## Records from a dataset
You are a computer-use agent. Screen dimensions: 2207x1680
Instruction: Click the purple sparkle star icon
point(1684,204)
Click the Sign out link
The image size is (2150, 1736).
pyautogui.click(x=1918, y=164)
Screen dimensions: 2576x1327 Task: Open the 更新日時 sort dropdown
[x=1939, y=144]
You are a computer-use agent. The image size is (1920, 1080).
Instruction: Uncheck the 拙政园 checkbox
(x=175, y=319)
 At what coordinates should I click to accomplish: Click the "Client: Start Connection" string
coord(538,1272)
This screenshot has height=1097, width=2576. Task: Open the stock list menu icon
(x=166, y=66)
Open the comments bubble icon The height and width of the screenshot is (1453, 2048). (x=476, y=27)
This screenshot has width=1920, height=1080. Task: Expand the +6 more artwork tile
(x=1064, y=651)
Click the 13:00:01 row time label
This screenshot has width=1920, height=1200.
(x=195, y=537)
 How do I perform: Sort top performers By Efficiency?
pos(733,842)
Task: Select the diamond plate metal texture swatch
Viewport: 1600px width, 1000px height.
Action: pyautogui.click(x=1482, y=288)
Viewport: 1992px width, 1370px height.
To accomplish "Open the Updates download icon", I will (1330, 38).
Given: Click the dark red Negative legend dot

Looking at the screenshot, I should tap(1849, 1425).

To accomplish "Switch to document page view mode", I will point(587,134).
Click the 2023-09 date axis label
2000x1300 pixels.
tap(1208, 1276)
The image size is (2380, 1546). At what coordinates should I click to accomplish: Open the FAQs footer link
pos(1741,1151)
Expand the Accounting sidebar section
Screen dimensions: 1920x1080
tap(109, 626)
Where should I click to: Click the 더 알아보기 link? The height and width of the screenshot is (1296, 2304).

## What you will do
Reproduce the lines of the entries above exactly, but only from the line containing "Given: Click the dark red Negative legend dot" through the final line.

## Answer section
Given: Click the dark red Negative legend dot

Looking at the screenshot, I should tap(1849, 1425).

To accomplish "Switch to document page view mode", I will point(587,134).
Click the 2023-09 date axis label
2000x1300 pixels.
tap(1208, 1276)
The image size is (2380, 1546). At what coordinates should I click to accomplish: Open the FAQs footer link
pos(1741,1151)
Expand the Accounting sidebar section
Screen dimensions: 1920x1080
tap(109, 626)
Where should I click to: Click the 더 알아보기 link? The height and width of the screenshot is (1296, 2304).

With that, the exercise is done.